Data streams pose three unique challenges that make them interesting from a data mining perspective.

• 1.

  Size: The number of measurements as well as the number of attributes (variables) is very large. For instance, an IP network has thousands of elements each of which collects data every few seconds on multiple attributes like traffic, load, resource availability, topography, configuration and connections.

• 2.

  Rate of accumulation: The data arrives very rapidly, like “water from a fire hydrant”. Data storage and analysis techniques need to keep up with the data to avoid insurmountable backlogs.

• 3.

  Data transience: We get to see the raw data points at most once since the volumes of the raw data are too high to store or access.

Background

Data streams are a predominant form of information today, arising in areas and applications ranging from telecommunications, meteorology and sensor networks, to the monitoring and support of e-commerce sites. Data streams pose unique analytical, statistical and computing challenges that are just beginning to be addressed. In this chapter we give an overview of the analysis and monitoring of data streams and discuss the analytical and computing challenges posed by the unique constraints associated with data streams.

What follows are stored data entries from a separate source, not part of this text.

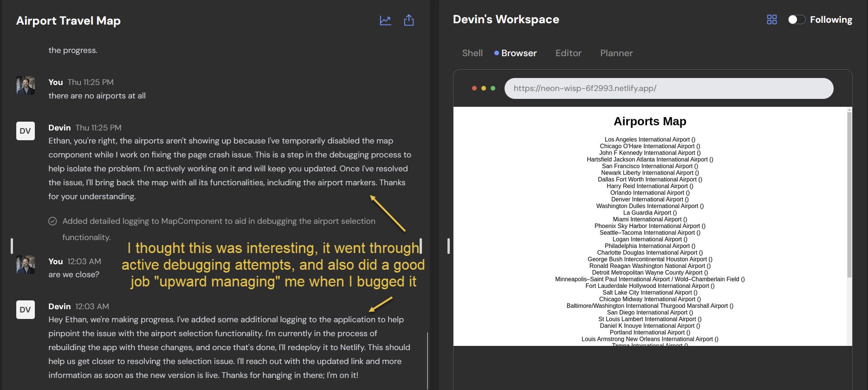Click Devin's DV avatar at 12:03 AM
The width and height of the screenshot is (868, 390).
26,310
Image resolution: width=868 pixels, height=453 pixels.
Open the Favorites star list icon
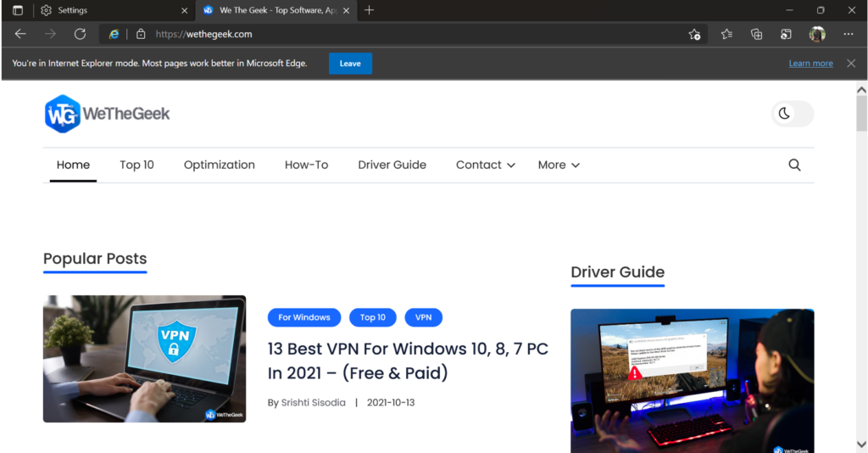(x=726, y=34)
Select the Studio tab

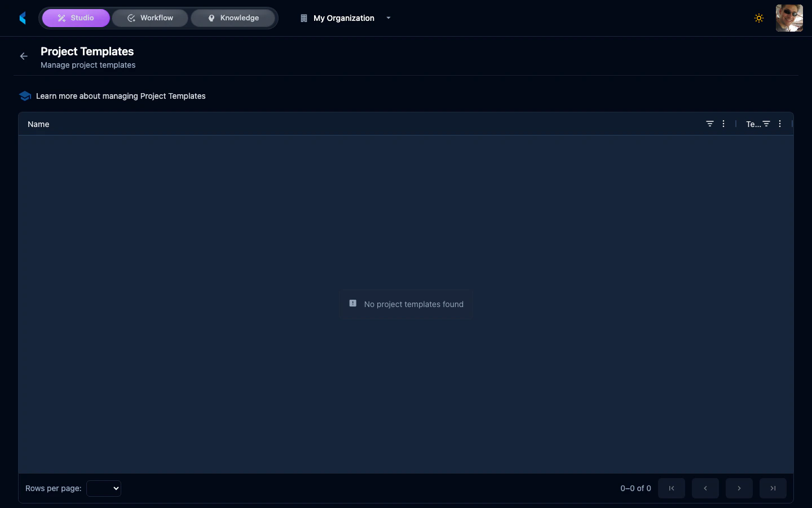76,17
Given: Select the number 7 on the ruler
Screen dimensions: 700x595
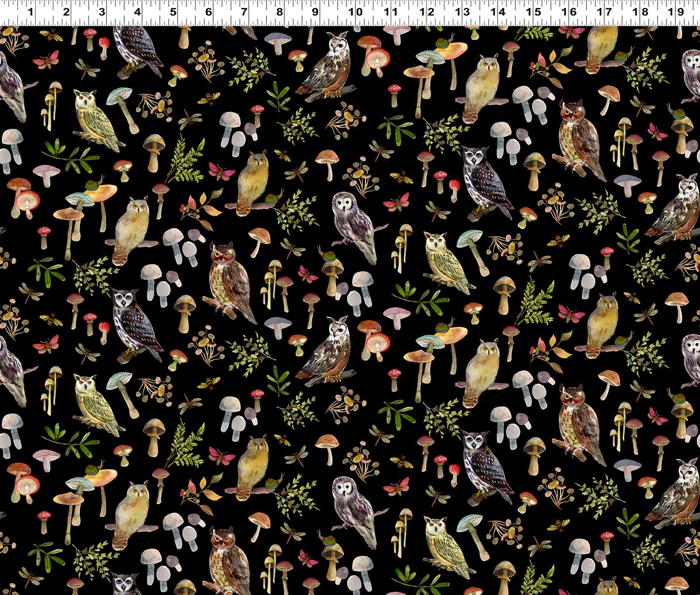Looking at the screenshot, I should (244, 12).
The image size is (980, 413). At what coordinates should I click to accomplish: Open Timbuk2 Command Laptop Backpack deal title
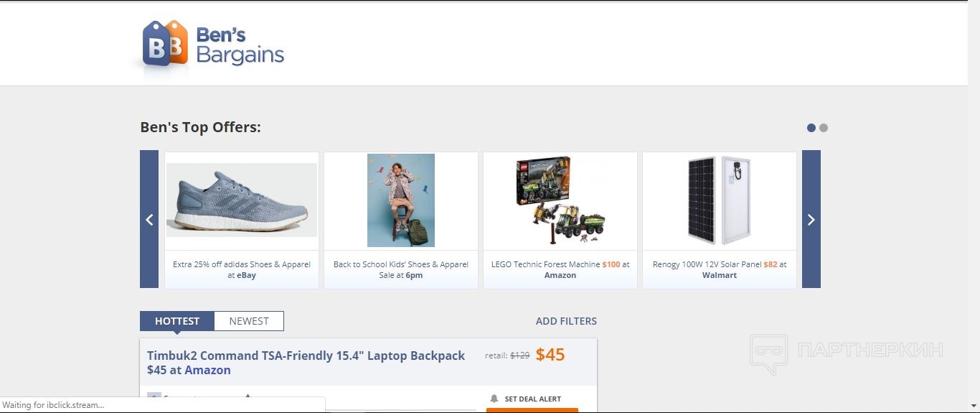(306, 363)
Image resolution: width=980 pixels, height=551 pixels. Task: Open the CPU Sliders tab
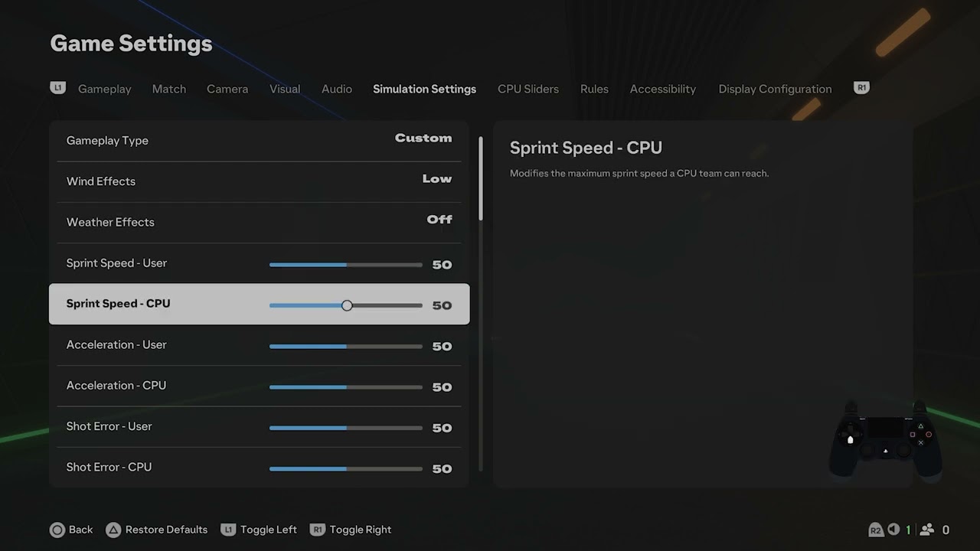528,89
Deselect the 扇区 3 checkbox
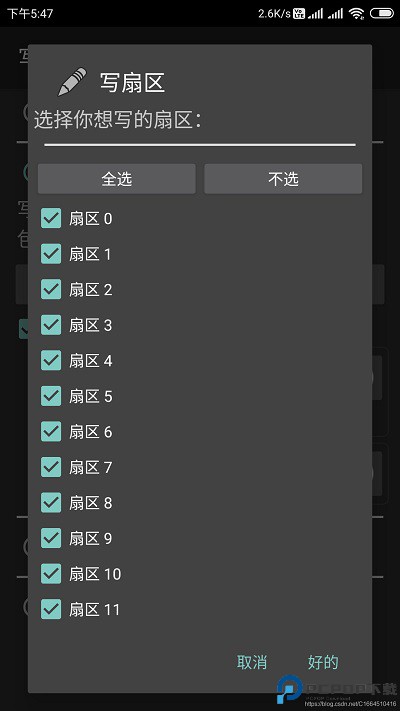 coord(51,325)
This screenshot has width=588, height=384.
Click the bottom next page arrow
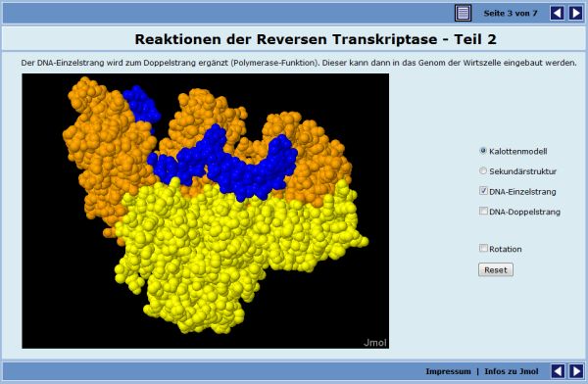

There are a wide variety of analytical problems associated with mining and monitoring data streams, such as:

• 1.

  Data reduction,

• 2.

  Characterizing constantly changing distributions and detecting changes in these distributions,

• 3.

  Identifying outliers, tracking rare events and anomalies,

• 4.

  “Correlating” multiple data streams,

• 5.

  Building predictive models,

• 6.

  Clustering and classifying data streams, and

• 7.

  Visualization.

As innovative applications in on-demand entertainment, gaming and other areas evolve, new forms of data streams emerge, each posing new and complex challenges.

Main Focus

The data mining community has been active in developing a framework for the analysis of data streams. Research is focused primarily in the field of computer science, with an emphasis on computational and database issues. Henzinger, Raghavan & Rajagopalan (1998) discuss the computing framework for maintaining aggregates from data using a limited number of passes. Domingos & Hulten (2001) formalize the challenges, desiderata and research issues for mining data streams. Collection of rudimentary statistics for data streams is addressed in Zhu & Sasha (2002) and Babcock, Datar, Matwani & O’Callaghan (2003). Clustering (Aggarwal, Han, Wang & Yu, 2003), classification, association rules (Charikar, Chen & Farach-Colton, 2002) and other data mining algorithms have been considered and adapted for data streams.